▸ **DATA TO PROCESS**:
──────────────────────────────
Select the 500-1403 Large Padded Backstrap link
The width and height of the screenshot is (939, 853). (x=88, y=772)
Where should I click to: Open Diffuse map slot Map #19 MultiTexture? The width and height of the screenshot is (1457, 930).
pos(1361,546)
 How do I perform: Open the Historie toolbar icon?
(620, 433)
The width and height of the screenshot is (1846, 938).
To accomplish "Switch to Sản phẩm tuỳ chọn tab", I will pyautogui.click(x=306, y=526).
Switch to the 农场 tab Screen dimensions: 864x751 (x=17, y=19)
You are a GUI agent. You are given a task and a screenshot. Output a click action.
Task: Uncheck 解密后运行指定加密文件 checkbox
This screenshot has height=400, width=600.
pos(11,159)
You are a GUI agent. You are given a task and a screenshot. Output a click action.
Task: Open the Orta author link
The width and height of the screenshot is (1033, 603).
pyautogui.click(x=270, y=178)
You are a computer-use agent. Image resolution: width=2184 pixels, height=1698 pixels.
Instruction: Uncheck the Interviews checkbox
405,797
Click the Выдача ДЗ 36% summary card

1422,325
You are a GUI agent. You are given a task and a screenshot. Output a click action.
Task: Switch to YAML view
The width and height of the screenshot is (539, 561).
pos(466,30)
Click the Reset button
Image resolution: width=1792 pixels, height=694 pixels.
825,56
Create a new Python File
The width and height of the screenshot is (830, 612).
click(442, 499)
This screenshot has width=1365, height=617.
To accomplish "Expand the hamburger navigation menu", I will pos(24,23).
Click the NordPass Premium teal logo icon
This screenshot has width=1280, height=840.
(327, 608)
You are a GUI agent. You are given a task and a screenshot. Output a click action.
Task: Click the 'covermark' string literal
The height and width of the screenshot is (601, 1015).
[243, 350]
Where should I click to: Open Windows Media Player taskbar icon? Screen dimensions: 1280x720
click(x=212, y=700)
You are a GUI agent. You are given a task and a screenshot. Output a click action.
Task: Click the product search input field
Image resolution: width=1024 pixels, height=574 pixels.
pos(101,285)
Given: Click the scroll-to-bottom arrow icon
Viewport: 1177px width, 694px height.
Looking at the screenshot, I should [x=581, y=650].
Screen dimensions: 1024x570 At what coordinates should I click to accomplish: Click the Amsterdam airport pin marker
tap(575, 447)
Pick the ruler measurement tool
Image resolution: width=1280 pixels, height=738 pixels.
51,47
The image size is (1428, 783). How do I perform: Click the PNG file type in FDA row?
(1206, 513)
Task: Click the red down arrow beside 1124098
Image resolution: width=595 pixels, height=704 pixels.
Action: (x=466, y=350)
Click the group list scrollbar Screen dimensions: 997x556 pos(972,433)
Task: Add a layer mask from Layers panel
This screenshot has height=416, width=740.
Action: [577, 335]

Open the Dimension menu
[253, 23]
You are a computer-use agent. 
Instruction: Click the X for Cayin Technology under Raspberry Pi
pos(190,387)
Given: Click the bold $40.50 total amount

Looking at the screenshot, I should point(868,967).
──────────────────────────────
▸ **WHAT TO WORK ON**:
Each line from the one with "Viewport: 1177px width, 694px height." through the last line of the records above must be retyped exactly, and no other line may be given.

▸ **FINAL ANSWER**:
Viewport: 1177px width, 694px height.
Looking at the screenshot, I should [x=581, y=650].
Screen dimensions: 1024x570 At what coordinates should I click to accomplish: Click the Amsterdam airport pin marker
tap(575, 447)
Pick the ruler measurement tool
Image resolution: width=1280 pixels, height=738 pixels.
51,47
The image size is (1428, 783). How do I perform: Click the PNG file type in FDA row?
(1206, 513)
Task: Click the red down arrow beside 1124098
Image resolution: width=595 pixels, height=704 pixels.
Action: (x=466, y=350)
Click the group list scrollbar Screen dimensions: 997x556 pos(972,433)
Task: Add a layer mask from Layers panel
This screenshot has height=416, width=740.
Action: [577, 335]

Open the Dimension menu
[253, 23]
You are a computer-use agent. 
Instruction: Click the X for Cayin Technology under Raspberry Pi
pos(190,387)
Given: Click the bold $40.50 total amount

Looking at the screenshot, I should point(868,967).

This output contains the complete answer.